Suzuki Hiroshi I, Katsura Akihiro, Mihira Hajime, Horie Masafumi, Saito Akira, Miyazono Kohei
Department of Molecular Pathology, Graduate School of Medicine, The University of Tokyo, 7-3-1 Hongo, Bunkyo-ku, Tokyo 113-0033, Japan.
David H. Koch Institute for Integrative Cancer Research, Massachusetts Institute of Technology, 500 Main St, 76-417, Cambridge, MA 02139, USA.
J Biochem. 2017 May 1;161(5):417-420. doi: 10.1093/jb/mvx017.
Multiple microRNAs (miRNAs) regulate epithelial-mesenchymal transition and endothelial-mesenchymal transition (EndMT). Here we report that microRNA-27b (miR-27b) positively regulates transforming growth factor-β (TGF-β)-induced EndMT of MS-1 mouse pancreatic microvascular endothelial cells. TGF-β induced miR-23b/24-1/27b expression, and inhibition of miR-27 suppressed TGF-β-mediated induction of mesenchymal genes. Genome-wide miRNA target analysis revealed that miR-27 targets Elk1, which acts as a competitive inhibitor of myocardin-related transcription factor-serum response factor signalling and as a myogenic repressor. miR-27b was also found to regulate several semaphorin receptors including Neuropilin 2, Plexin A2 and Plexin D1. These results suggest important roles of miR-27 in TGF-β-driven EndMT.

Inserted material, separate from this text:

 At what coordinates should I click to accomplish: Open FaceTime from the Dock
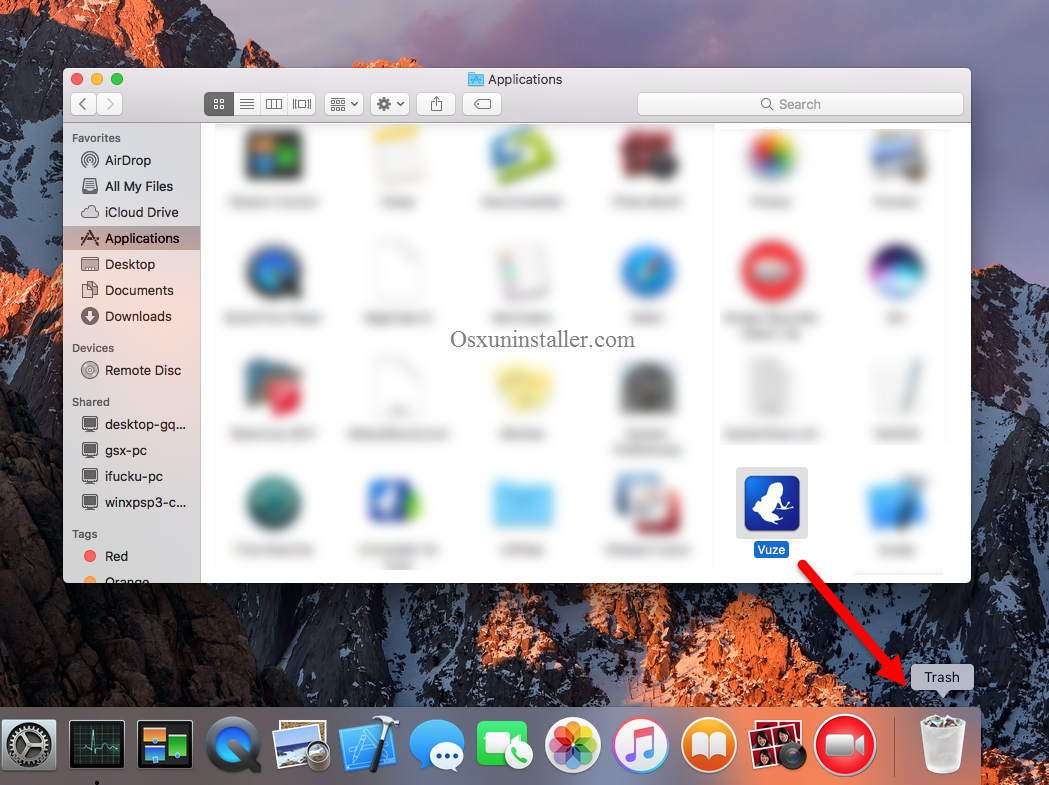pos(505,745)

多种微小RNA(miRNA)可调节上皮-间充质转化和内皮-间充质转化(EndMT)。在此我们报告,微小RNA-27b(miR-27b)正向调节转化生长因子-β(TGF-β)诱导的MS-1小鼠胰腺微血管内皮细胞的EndMT。TGF-β诱导miR-23b/24-1/27b表达,而抑制miR-27可抑制TGF-β介导的间充质基因诱导。全基因组miRNA靶标分析显示,miR-27靶向Elk1,Elk1作为心肌素相关转录因子-血清反应因子信号传导的竞争性抑制剂及成肌抑制因子发挥作用。还发现miR-27b调节包括神经纤毛蛋白2、丛状蛋白A2和丛状蛋白D1在内的几种信号素受体。这些结果表明miR-27在TGF-β驱动的EndMT中起重要作用。